### Description of the task
Reproduce the entries from their first line up to and including the line with "Given: Click the yellow". Leave out everything after it.

### Material provided
● ● ● ● ●

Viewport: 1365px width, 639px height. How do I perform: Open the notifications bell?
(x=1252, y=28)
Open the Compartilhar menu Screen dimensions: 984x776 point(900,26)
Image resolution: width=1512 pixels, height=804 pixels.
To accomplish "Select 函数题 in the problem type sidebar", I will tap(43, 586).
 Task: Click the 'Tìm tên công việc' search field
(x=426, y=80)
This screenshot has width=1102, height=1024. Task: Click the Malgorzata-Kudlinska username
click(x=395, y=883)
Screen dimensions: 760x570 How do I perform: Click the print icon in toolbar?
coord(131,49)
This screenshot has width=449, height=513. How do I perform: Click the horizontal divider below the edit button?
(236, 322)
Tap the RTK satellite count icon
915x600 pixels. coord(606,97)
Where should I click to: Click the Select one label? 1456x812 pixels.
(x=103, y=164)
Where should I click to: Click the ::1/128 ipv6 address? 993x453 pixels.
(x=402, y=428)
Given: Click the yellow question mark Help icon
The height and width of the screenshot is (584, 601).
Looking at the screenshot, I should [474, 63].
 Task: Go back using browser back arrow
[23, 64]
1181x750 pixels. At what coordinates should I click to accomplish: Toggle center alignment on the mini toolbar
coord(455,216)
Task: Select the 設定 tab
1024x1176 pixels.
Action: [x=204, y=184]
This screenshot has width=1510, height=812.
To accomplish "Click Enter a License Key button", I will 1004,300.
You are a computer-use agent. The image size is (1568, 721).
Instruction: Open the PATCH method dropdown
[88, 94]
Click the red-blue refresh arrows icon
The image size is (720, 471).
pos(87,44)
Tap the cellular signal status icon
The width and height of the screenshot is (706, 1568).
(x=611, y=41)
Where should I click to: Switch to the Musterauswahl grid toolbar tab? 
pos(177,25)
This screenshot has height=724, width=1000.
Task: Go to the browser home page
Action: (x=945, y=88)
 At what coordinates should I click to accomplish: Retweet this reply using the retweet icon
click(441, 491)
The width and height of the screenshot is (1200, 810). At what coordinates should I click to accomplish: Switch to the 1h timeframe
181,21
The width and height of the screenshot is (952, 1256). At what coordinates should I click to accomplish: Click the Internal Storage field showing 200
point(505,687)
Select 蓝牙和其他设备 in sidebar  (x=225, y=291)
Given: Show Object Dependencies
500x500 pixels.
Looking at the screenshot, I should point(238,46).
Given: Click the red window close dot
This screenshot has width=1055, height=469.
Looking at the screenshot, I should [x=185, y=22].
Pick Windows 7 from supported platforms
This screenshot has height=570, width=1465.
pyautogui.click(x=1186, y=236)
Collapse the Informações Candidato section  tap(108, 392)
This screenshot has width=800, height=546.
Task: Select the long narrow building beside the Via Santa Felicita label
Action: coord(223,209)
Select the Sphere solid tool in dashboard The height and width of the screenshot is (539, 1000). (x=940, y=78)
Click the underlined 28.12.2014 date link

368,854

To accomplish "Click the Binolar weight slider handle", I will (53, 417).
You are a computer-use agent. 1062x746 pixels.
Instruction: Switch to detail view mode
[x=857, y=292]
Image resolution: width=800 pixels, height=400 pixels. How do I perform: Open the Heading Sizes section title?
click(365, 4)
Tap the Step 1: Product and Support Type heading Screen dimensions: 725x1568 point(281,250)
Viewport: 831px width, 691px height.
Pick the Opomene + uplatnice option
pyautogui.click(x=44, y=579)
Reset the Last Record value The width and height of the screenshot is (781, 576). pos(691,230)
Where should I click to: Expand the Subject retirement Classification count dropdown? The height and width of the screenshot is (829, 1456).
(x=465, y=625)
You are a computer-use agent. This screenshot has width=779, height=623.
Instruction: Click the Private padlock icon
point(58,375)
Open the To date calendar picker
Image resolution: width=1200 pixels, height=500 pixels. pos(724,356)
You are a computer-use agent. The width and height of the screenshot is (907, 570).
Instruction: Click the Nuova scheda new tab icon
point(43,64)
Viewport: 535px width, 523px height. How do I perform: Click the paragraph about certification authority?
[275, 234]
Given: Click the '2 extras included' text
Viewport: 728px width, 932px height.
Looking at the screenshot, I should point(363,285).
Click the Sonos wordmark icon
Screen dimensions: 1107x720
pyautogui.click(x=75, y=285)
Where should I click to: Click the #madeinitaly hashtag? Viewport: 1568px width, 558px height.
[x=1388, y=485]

● ● ● ● ●

### Result of the exercise
Viewport: 1365px width, 639px height. How do I perform: Open the notifications bell?
(x=1252, y=28)
Open the Compartilhar menu Screen dimensions: 984x776 point(900,26)
Image resolution: width=1512 pixels, height=804 pixels.
To accomplish "Select 函数题 in the problem type sidebar", I will tap(43, 586).
 Task: Click the 'Tìm tên công việc' search field
(x=426, y=80)
This screenshot has width=1102, height=1024. Task: Click the Malgorzata-Kudlinska username
click(x=395, y=883)
Screen dimensions: 760x570 How do I perform: Click the print icon in toolbar?
coord(131,49)
This screenshot has width=449, height=513. How do I perform: Click the horizontal divider below the edit button?
(236, 322)
Tap the RTK satellite count icon
915x600 pixels. coord(606,97)
Where should I click to: Click the Select one label? 1456x812 pixels.
(x=103, y=164)
Where should I click to: Click the ::1/128 ipv6 address? 993x453 pixels.
(x=402, y=428)
Given: Click the yellow question mark Help icon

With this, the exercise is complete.